Jackson discovered Mariah at a home he was renting in Jefferson City, in a room just off the "darkest corner" of the basement covered by "a stack of doors and broken storm windows."
"The hidden room was full of more junk – some of it wet and moldy – so I dragged the stuff to the backyard and did my best to burn it."
Amidst the junk were toys and a vinyl ball, hardened with age, that kept rolling -- on its own power -- away from Jackson. "I tossed a load on the fire and reached down for the ball. From the corner of my eye, I saw the ball rolling out of the basement again. And did I hear a faint, impish giggle? Nah. I didn’t believe in that kind of stuff."
In a last box filled with "mildewed little kid clothes, baby clothes, rattles and other junk...a face stared up at me from the photograph of a little girl flashing a wonderfully mischievous smile. The photo was sort of pasted onto a wooden plaque and had been laquered to preserve it. I carefully pulled the plaque out of the box and turned it over: 'St. Cloud, Minnesota. 1977.'"
Jackson's next-door neighbors Pat and Selma, "two of the most sweet, likeable people I ever knew... the grandparents that I never had," remembered a little girl who once lived in Jackson's house.
"Pat was a sensitive old soul and his hand shook when he wiped away the tears that came. 'Little girl died," he said with sorrow that seemed fresh and raw." Her death was about 20 years ago -- 1977 or 1978 -- and her family had "moved from somewhere up north."
Jackson later showed them the lacquered photo. "Oh! Well, that's her," Selma exclaimed. And they recalled what they knew about her passing. "The little girl got sick; no one could figure out what was wrong; it all happened very fast, as if one day she was outside playing, laughing, cutting up -- and a few days later she died."

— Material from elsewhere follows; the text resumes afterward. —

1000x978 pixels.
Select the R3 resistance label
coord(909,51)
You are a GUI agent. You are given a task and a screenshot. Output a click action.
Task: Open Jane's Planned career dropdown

The girl's family vanished, leaving everything behind.
Pat and Selma couldn't remember the girl's name, so Jackson gave her one of his own. "I've always liked the name 'Mariah.' To me, the little girl looked like a Mariah."
Mariah would move with the Jacksons from Jefferson City to Harrisburg to Clark to Columbia, "impish antics, unexplained noises," and of course, Beethoven, following.
"I intended to give Mariah a fresh start – some place other than a busy newspaper office – a few years ago," Jackson writes. "Now is the time."